消息传得比杜群预想的快。地址发布邮箱 LīxSBǎ@GMAIL.cOM
第二天一大早,他去副食店开门,隔壁老刘正蹲在门口刷牙,看见他来了,满嘴白沫子地站起来,眼珠子在他脸上转了好几圈,那眼神跟平时不一样——平时是热络的、随意的,今天却多了一层东西,像是看一个刚刚出了车祸的人,又好奇又不好意问,只能拿眼睛偷偷地瞟。
“杜群,你……没事吧?”老刘把牙刷从嘴里拔出来,泡沫顺着嘴角往下淌,他也顾不上擦。
“能有啥事。”杜群低着头掏钥匙,钥匙插进锁孔里拧了两下没拧开,手在微微发抖。
“嗨,我跟你说,别往心里去。”老刘拍了拍他的肩膀,牙膏沫子溅了两点在杜群袖子上,“女人嘛,这个不行换一个,没什么大不了的。”
杜群没接话。老刘这话听着是在安慰,可杜群听出来了——他已经知道了。昨天茶馆里那场闹剧,不过一夜工夫,已经传到了这条街上每一个人的耳朵里。
他推开门,把香烟柜搬到门口,把冰柜插上电,把那些散装的糖果饼干一溜儿摆开。跟往常一样,跟每一天一样。可当他把“营业中”的牌子挂出去的时候,他忽然觉得这个牌子特别沉,像一块铁。
八点多钟,第一个顾客上门了。
是前村的赵大爷。赵大爷每天早晨都要来买一包天下秀,风雨无阻,雷打不动。可今天他走进来的时候,脚步比平时慢了半拍,浑浊的老眼在杜群脸上停了好几秒,然后才说:“来包天下秀。”
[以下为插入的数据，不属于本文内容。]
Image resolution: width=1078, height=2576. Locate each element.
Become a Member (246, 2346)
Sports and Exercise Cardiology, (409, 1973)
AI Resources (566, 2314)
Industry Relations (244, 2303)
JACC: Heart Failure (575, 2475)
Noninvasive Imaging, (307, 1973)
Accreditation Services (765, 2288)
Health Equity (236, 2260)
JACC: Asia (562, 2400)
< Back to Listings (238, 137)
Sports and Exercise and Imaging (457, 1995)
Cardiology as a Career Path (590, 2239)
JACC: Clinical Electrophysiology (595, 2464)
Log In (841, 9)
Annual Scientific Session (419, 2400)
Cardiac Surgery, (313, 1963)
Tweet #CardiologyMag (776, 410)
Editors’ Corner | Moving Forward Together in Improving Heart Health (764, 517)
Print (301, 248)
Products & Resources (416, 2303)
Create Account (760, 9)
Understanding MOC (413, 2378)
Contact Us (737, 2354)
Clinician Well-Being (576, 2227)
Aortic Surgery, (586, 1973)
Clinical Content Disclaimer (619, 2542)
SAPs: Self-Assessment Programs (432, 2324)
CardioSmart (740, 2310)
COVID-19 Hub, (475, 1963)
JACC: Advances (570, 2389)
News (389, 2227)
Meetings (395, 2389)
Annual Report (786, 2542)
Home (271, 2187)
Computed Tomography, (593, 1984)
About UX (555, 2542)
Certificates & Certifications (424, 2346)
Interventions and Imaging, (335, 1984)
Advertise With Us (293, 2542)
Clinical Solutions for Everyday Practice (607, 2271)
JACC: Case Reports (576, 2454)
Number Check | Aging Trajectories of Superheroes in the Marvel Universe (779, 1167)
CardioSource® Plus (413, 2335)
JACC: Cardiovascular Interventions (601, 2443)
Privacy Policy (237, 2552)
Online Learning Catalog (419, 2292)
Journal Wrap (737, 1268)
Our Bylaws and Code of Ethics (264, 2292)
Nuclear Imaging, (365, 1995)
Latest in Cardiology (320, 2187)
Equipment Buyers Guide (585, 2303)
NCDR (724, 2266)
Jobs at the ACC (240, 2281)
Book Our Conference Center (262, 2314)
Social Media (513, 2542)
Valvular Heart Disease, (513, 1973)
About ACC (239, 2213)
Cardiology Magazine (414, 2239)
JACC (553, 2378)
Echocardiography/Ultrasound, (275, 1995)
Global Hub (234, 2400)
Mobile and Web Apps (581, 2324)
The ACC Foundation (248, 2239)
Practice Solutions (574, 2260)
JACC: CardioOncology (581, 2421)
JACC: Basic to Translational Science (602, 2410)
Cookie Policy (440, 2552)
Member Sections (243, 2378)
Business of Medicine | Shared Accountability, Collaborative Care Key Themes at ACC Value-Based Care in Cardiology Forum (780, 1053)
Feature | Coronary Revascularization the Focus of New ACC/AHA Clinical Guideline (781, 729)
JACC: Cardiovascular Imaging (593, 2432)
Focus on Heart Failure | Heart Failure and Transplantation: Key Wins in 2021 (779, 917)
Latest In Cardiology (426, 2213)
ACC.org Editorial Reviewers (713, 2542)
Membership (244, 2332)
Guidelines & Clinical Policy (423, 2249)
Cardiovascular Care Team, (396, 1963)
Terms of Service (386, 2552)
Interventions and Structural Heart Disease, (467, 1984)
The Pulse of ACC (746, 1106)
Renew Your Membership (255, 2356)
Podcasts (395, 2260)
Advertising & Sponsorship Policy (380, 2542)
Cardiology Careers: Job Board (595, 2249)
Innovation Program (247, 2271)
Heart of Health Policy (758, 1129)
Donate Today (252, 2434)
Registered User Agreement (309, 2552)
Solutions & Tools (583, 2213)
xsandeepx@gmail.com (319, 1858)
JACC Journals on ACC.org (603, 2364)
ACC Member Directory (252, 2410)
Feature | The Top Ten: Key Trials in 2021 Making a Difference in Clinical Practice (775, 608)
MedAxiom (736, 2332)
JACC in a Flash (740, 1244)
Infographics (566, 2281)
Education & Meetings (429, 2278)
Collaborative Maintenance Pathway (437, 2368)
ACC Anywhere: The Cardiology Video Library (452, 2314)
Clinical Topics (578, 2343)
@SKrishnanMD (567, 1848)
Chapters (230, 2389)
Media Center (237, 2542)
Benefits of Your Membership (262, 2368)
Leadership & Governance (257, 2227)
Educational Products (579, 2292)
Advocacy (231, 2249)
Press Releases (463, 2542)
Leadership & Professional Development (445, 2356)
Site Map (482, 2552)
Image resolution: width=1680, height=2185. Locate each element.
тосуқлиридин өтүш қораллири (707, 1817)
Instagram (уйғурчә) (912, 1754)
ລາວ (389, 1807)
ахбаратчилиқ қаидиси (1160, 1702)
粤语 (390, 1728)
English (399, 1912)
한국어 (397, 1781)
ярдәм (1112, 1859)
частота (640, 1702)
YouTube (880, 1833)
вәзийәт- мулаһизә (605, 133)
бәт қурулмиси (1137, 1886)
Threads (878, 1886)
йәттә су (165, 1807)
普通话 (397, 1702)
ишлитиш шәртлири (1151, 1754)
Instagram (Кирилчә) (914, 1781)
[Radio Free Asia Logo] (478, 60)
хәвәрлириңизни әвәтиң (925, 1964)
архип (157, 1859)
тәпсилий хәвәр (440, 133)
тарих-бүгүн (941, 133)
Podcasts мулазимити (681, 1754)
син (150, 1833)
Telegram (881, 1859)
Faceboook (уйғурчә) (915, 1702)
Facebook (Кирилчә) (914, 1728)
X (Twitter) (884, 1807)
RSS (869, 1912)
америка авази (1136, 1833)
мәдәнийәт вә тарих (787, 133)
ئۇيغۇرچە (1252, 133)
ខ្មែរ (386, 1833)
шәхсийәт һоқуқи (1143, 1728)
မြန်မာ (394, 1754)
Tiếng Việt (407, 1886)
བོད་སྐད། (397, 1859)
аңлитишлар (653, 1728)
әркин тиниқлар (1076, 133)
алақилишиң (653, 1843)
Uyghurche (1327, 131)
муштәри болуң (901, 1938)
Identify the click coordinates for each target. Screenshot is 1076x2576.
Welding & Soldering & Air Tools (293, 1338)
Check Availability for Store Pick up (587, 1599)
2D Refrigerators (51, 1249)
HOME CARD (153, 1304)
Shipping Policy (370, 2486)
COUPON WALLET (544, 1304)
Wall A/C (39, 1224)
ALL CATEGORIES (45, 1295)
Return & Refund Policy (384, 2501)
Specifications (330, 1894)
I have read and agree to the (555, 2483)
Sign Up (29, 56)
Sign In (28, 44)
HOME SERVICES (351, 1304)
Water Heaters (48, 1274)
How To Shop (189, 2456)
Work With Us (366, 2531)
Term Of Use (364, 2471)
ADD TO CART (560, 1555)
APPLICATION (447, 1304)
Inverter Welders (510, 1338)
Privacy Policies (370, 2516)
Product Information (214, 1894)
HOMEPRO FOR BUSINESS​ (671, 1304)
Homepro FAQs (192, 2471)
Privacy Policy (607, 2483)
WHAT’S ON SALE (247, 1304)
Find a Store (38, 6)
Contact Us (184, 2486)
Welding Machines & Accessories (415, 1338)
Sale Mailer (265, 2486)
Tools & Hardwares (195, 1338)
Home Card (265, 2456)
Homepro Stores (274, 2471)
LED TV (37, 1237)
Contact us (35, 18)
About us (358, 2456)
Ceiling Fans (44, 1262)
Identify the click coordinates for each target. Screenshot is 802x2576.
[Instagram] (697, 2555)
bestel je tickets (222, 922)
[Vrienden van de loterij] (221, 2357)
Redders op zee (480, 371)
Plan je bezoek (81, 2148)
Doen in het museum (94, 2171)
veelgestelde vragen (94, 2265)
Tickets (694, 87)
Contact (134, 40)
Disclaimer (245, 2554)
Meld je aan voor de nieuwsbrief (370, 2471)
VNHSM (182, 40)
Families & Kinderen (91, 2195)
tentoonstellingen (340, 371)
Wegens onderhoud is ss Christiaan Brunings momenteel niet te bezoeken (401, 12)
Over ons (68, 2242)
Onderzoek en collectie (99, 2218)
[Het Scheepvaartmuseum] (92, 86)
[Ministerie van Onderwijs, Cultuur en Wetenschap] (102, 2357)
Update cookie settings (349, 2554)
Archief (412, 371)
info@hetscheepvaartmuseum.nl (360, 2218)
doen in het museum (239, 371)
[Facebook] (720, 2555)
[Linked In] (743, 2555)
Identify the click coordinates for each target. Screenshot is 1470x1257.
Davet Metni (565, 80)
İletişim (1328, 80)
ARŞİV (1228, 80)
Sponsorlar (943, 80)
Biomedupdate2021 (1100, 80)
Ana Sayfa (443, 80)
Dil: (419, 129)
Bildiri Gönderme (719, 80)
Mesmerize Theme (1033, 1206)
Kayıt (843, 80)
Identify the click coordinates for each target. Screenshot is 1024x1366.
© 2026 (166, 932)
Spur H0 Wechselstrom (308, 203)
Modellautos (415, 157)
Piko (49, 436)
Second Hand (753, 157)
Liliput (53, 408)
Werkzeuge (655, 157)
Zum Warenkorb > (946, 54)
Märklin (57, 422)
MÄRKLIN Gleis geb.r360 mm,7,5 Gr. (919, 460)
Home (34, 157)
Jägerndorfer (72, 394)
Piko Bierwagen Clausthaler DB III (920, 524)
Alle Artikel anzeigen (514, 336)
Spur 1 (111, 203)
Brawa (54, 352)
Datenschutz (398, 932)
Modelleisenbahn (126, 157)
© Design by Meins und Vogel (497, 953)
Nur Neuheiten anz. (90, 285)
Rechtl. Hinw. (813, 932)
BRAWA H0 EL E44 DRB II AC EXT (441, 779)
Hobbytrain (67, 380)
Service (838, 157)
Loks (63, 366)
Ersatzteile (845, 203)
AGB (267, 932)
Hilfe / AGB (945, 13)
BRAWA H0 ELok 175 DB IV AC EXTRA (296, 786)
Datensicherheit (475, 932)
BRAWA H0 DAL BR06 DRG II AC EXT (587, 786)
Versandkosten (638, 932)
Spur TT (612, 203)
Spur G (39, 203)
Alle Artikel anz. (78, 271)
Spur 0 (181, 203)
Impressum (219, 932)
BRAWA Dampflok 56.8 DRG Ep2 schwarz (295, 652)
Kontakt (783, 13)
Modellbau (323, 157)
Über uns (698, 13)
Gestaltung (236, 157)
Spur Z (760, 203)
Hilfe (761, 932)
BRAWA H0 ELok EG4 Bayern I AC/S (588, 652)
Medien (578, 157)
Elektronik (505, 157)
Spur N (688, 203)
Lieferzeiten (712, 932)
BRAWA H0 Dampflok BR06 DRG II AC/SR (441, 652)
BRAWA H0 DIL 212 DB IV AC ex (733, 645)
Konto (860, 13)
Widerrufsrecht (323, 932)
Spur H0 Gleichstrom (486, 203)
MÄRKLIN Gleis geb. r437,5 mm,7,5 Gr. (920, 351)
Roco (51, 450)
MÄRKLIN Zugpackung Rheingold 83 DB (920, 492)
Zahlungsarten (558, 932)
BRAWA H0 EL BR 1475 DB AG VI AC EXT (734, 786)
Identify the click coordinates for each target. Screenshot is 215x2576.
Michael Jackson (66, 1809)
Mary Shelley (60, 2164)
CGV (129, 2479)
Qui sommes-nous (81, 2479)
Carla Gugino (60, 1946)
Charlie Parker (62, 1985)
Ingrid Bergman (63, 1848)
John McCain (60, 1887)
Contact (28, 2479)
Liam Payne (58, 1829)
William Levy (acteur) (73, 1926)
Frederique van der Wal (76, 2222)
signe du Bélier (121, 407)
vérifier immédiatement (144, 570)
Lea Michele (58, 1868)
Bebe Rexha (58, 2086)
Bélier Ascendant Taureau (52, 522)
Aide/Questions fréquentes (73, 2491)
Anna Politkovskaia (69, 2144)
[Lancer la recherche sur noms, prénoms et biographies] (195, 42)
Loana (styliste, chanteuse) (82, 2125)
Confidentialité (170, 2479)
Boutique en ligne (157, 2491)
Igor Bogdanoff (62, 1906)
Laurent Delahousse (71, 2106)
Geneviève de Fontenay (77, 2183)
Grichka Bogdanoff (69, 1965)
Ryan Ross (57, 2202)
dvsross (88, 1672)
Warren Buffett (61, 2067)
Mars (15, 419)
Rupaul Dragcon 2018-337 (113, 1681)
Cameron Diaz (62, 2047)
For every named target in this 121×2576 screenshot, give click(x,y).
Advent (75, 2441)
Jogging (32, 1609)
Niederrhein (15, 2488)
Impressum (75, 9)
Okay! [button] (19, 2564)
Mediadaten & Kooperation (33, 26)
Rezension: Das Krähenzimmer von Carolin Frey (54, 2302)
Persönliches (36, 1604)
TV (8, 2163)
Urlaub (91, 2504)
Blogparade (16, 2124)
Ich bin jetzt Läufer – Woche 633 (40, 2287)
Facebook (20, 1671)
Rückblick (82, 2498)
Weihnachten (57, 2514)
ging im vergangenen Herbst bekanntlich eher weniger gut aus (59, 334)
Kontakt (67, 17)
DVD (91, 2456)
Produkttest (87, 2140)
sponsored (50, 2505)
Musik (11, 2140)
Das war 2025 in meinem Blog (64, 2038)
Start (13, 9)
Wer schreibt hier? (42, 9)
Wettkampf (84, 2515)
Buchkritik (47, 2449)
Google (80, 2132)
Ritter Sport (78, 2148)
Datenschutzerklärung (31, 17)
杜群把烟递过去,找零。赵大爷接过钱,没急着走,站在柜台前拆烟,拆了好几下才拆开。他点上烟,吸了一口,烟雾从鼻孔里喷出来,在早晨的阳光里慢慢散开。
“杜群啊,”他开口了,声音比平时低了几分,“昨天的事,我听说了。”
杜群的手在柜台下面攥紧了。
“你别怪大爷多嘴。”赵大爷弹了弹烟灰,眼睛看着门外街上来来往往的人,“这世上啥人都有。宋家那老娘们儿,我早就看出来了,不是个省油的灯。你跟她闺女黄了,未必是坏事。”
杜群嘴角动了动,想笑一下,没笑出来。
“不过话说回来,”赵大爷话锋一转,压低了声音,“我听人说,你给宋家赔了两万块钱?你老实跟大爷说,是不是你跟那丫头……有啥事让人家抓住把柄了?”
杜群猛地抬起头:“赵大爷,你说啥呢!”
“没没没,我就是问问。发布页LtXsfB点¢○㎡”赵大爷赶紧摆手,“不是就好,不是就好。不过外面人传得可难听了,你心里有个数。”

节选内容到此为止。